[[ Records provided open ]]

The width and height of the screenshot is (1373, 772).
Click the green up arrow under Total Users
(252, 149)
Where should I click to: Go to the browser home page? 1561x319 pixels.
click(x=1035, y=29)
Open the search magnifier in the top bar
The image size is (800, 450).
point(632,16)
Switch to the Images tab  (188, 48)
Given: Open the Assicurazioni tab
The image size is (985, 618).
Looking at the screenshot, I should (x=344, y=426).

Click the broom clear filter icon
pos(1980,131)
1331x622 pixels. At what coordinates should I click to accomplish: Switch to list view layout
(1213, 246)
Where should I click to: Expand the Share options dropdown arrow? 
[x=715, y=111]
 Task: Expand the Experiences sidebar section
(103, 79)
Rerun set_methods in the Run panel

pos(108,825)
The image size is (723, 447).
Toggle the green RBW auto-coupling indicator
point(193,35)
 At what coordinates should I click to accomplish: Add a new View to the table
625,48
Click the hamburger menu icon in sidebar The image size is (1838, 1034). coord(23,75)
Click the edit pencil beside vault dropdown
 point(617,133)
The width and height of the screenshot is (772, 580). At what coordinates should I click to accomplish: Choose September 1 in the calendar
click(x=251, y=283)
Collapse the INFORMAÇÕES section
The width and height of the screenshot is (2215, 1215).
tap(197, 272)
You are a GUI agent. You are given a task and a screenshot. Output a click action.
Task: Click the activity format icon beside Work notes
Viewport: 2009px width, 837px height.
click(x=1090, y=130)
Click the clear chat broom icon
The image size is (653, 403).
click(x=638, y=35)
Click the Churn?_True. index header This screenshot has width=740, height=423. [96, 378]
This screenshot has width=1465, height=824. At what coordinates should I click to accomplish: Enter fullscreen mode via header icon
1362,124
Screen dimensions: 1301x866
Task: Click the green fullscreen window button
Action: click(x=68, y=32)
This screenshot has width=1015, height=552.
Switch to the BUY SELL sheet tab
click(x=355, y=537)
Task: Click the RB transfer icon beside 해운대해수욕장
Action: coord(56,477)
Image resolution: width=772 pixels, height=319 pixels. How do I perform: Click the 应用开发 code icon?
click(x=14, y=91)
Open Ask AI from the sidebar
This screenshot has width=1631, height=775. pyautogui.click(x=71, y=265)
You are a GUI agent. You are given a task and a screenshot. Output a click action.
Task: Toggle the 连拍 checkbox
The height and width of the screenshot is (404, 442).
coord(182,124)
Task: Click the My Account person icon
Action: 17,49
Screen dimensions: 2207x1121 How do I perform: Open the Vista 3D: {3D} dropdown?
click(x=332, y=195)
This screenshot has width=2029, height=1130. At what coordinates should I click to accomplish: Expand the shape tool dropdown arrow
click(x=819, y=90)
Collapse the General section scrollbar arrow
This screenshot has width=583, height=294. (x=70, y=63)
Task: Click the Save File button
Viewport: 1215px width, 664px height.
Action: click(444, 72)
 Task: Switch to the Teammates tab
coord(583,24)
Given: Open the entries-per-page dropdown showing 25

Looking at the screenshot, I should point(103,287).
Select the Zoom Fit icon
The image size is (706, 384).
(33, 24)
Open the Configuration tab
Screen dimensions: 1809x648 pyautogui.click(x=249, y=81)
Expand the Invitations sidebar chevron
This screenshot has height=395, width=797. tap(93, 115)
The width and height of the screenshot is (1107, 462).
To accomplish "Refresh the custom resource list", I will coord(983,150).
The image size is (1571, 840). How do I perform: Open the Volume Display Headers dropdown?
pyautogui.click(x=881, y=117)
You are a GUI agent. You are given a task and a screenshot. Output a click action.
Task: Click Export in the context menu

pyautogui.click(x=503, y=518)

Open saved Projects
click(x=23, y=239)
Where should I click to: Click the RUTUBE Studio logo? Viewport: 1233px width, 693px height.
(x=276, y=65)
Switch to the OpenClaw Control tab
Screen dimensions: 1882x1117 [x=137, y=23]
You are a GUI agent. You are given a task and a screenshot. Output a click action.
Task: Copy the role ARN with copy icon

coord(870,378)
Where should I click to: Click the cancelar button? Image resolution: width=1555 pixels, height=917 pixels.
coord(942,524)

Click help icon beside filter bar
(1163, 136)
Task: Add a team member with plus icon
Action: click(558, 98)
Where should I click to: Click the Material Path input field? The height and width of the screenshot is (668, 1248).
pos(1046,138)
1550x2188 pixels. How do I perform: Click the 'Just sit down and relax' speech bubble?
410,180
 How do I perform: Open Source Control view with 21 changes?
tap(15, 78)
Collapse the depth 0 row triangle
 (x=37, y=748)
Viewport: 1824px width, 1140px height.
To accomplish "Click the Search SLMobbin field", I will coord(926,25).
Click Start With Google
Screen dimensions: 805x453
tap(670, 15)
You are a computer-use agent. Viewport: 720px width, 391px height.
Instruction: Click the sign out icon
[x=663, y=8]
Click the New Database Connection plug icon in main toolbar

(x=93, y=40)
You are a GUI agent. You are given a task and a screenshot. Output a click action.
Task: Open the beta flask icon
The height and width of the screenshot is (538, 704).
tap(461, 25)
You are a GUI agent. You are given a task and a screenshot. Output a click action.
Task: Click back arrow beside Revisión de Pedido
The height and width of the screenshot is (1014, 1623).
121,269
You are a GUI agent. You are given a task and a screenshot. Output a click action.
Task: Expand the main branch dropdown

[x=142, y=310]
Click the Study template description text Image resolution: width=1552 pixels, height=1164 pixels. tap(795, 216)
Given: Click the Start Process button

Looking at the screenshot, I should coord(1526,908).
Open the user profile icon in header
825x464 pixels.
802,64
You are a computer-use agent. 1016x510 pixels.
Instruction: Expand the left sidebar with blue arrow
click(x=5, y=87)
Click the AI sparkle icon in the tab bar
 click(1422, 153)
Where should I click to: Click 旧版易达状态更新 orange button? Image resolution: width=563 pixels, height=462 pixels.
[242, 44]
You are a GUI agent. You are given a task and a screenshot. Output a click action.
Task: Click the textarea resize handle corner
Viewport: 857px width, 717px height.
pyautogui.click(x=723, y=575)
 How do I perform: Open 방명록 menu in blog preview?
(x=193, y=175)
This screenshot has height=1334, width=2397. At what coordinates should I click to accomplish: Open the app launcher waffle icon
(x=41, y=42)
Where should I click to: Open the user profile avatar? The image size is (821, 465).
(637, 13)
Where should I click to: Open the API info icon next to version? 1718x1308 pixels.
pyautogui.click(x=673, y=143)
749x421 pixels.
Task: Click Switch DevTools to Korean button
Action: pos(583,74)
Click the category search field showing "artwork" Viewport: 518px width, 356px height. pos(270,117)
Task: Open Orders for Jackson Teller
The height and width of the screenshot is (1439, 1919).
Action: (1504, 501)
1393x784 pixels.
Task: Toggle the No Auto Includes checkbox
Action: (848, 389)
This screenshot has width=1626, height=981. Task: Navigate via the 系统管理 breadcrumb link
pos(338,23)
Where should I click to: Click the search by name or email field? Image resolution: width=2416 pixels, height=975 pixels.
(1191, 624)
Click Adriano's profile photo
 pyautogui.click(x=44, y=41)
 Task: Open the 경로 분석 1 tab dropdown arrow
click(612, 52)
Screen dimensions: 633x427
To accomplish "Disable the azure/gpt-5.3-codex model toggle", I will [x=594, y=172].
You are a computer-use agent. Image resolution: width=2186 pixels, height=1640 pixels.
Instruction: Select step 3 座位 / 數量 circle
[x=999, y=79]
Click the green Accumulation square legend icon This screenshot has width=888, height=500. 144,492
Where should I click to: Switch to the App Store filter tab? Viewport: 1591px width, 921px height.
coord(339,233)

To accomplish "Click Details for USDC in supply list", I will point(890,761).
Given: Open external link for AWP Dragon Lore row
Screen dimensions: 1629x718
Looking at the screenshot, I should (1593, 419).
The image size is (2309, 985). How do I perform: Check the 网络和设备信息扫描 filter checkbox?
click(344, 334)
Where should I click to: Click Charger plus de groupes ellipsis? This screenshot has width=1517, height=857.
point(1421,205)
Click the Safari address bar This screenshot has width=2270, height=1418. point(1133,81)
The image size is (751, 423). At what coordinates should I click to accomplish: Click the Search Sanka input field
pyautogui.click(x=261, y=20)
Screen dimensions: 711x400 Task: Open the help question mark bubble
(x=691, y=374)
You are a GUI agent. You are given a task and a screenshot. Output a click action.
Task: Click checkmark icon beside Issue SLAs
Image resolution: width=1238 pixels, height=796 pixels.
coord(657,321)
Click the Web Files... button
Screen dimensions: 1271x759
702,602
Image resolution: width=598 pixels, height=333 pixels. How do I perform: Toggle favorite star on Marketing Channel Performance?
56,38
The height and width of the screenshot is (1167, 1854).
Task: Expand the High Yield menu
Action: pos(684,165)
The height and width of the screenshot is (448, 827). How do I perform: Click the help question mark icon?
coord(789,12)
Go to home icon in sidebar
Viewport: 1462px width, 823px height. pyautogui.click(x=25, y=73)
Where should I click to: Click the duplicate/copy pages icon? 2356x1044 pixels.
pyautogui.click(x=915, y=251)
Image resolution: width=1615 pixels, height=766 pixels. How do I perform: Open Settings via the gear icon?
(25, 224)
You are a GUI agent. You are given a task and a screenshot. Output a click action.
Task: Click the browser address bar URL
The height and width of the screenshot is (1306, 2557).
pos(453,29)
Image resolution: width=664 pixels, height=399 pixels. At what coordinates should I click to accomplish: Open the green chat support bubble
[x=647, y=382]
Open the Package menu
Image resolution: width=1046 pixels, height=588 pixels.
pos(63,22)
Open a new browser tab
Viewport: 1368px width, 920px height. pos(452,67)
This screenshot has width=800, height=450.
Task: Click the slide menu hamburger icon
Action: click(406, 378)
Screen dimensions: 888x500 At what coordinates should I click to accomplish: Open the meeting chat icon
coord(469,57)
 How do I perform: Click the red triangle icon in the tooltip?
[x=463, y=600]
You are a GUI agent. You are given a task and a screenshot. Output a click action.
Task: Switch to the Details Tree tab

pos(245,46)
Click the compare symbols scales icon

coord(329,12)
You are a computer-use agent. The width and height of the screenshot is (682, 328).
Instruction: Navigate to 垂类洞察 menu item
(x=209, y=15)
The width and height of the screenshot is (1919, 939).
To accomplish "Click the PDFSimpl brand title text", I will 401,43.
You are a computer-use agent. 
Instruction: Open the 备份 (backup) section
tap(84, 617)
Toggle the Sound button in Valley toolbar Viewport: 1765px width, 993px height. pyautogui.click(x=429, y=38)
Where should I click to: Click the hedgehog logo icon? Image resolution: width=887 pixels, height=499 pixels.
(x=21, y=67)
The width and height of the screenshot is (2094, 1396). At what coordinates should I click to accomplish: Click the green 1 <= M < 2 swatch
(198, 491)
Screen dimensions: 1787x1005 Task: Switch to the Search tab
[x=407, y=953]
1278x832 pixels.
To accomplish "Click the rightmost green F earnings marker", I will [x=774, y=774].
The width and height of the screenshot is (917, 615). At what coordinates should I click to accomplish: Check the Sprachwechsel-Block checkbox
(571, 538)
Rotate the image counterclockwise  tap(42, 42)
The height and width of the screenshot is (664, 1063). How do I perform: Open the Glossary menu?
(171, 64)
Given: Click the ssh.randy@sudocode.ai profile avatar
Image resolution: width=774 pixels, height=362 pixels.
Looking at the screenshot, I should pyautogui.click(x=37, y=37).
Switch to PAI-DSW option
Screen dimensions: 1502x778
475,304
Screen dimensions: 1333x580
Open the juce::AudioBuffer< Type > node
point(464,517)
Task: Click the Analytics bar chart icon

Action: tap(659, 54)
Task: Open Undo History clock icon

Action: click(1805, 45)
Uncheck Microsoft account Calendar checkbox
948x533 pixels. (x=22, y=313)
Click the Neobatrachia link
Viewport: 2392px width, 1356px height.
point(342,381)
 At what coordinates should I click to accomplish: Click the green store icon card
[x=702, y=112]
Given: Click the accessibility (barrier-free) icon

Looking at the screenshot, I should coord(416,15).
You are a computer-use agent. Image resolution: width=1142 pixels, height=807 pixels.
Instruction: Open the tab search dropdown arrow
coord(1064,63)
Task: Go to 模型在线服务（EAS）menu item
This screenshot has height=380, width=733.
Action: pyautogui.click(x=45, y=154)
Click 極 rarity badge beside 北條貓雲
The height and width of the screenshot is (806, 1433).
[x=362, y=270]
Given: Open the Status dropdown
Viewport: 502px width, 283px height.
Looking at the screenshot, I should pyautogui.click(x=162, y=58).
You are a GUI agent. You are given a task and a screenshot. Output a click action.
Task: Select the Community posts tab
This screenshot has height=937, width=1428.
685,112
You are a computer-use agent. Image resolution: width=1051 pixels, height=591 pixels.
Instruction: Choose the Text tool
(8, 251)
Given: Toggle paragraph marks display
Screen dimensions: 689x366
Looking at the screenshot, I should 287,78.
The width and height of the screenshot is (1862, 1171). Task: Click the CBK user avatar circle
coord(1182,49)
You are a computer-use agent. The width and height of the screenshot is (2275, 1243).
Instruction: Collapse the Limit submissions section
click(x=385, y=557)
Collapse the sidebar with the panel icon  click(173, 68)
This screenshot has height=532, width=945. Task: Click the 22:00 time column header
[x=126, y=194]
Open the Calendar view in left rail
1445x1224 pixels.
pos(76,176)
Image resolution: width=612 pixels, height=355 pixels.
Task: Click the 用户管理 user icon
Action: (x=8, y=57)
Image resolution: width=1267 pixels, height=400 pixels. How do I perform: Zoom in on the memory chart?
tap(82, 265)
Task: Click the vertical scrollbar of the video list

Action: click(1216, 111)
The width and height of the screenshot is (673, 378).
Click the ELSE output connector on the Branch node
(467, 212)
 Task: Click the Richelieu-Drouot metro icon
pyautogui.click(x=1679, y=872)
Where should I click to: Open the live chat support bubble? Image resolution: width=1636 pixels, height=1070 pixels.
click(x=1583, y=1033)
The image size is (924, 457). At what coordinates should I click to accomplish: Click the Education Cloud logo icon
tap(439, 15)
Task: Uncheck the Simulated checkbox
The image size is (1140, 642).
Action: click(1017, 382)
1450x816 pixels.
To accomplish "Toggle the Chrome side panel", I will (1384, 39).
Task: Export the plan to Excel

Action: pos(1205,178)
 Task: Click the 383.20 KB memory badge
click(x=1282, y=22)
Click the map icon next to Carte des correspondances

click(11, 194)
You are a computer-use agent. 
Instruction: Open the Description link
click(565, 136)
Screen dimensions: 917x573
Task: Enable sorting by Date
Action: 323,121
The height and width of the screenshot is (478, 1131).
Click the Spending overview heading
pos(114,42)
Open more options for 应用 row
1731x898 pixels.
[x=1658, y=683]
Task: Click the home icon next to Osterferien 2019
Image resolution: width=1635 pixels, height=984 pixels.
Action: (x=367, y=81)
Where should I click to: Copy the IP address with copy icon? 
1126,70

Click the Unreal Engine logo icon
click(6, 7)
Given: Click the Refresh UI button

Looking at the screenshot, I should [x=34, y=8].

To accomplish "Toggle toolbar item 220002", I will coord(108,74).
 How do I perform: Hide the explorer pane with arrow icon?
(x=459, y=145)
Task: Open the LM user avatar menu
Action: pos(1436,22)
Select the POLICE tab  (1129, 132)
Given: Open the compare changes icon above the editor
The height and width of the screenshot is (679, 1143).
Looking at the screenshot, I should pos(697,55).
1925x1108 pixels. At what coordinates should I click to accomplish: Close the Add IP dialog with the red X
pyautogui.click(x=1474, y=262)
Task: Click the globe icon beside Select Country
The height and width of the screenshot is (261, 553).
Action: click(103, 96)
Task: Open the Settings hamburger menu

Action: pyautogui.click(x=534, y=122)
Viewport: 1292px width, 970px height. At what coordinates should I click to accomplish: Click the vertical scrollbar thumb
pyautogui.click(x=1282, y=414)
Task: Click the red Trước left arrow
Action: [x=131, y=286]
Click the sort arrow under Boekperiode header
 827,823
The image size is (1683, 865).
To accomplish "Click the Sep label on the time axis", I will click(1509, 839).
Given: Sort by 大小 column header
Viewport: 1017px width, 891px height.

[[ Records provided closed ]]

With the first line being the one containing "Open the search magnifier in the top bar" and the last line the one containing "Click the hamburger", transcribe exactly the lines above that fall in that range.

Open the search magnifier in the top bar
The image size is (800, 450).
point(632,16)
Switch to the Images tab  (188, 48)
Given: Open the Assicurazioni tab
The image size is (985, 618).
Looking at the screenshot, I should (x=344, y=426).

Click the broom clear filter icon
pos(1980,131)
1331x622 pixels. At what coordinates should I click to accomplish: Switch to list view layout
(1213, 246)
Where should I click to: Expand the Share options dropdown arrow? 
[x=715, y=111]
 Task: Expand the Experiences sidebar section
(103, 79)
Rerun set_methods in the Run panel

pos(108,825)
The image size is (723, 447).
Toggle the green RBW auto-coupling indicator
point(193,35)
 At what coordinates should I click to accomplish: Add a new View to the table
625,48
Click the hamburger menu icon in sidebar The image size is (1838, 1034). coord(23,75)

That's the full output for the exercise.